Riedl: Es gibt eine Rangliste der Schlechtigkeiten bei Ernährung. Auf Platz 1 steht Fruktose, also Fruchtzucker. In der Nahrungsmittelindustrie gilt er als unbedenklich, wird von den Behörden auch so eingestuft. Es gibt keine Limitierung für die Beimengung. Fruktose ist billiger als Haushaltszucker und süßt deutlich mehr – Haushaltszucker hat 100 Prozent Süßstärke, Fruktose 120. Deshalb wird Fruktose als Geschmacksverstärker vielen Lebensmitteln beigesetzt und führt dann zu suchtartigem Verhalten.
Welche Lebensmittel enthalten besonders viel Fruktose?
Riedl: Mindestens jedes zweite Fertigprodukt, Tendenz steigend, liefert Fruchtzucker und zwar oft in riesiger Menge! In der Systemgastronomie ist das noch mehr. Beispielsweise bei McDonalds enthalten nur Kaffee und die Chicken McNuggets keine Fruktose. Nehmen Sie Ketchup oder Barbecue-Soße dazu, haben Sie bereits wieder Fruktose. Anders als Haushaltszucker kann Fruktose nicht von den Zellen verwertet werden, sondern landet in der Leber, wird zu Fett umgebaut, verstopft die Leber und lagert sich um die Körpermitte an.
Woher kommt Bauchfett außerdem?
Riedl: Haushaltszucker rangiert auf Platz 2 der Bauchfett-Verursacher. Danach kommen hoch raffinierte Kohlenhydrate, fein gemahlene Mehle, eigentlich alles, was hoch verarbeitet ist wie Fertigprodukte. Denn je höher verarbeitet Produkte sind, desto schneller werden sie verdaut, in Zucker umgewandelt und umso rascher steigt der Blutzucker an.
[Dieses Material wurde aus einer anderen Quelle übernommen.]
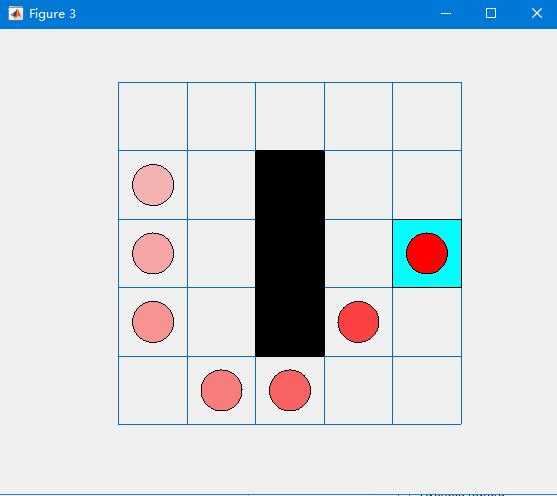Click the black obstacle block
This screenshot has width=557, height=496.
point(290,253)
Besonders riskant sind auch Limonaden und Säfte. Übrigens enthalten etwa auch Trauben- und Apfelsaft so viel Zucker wie Limonaden, deshalb im Verhältnis 1 : 3 mit Wasser mischen.
Was hilft am wirkungsvollsten gegen das Bauchfett – entsprechend auf diese Faktoren verzichten, also Fruktose und Zucker allgemein aus der Ernährung streichen?
Riedl: Richtig. Zuckerarme Ernährung, dabei vor allem fruktosearme, die am besten auch wenig raffinierte Mehle enthält. Und ein echter Gegenspieler von Bauchfett ist einfach Gemüse. 500 Gramm pro Tag sollten es sein, dazu noch Nüsse, weil sie wertvolles Eiweiß und gesunde Fette liefern.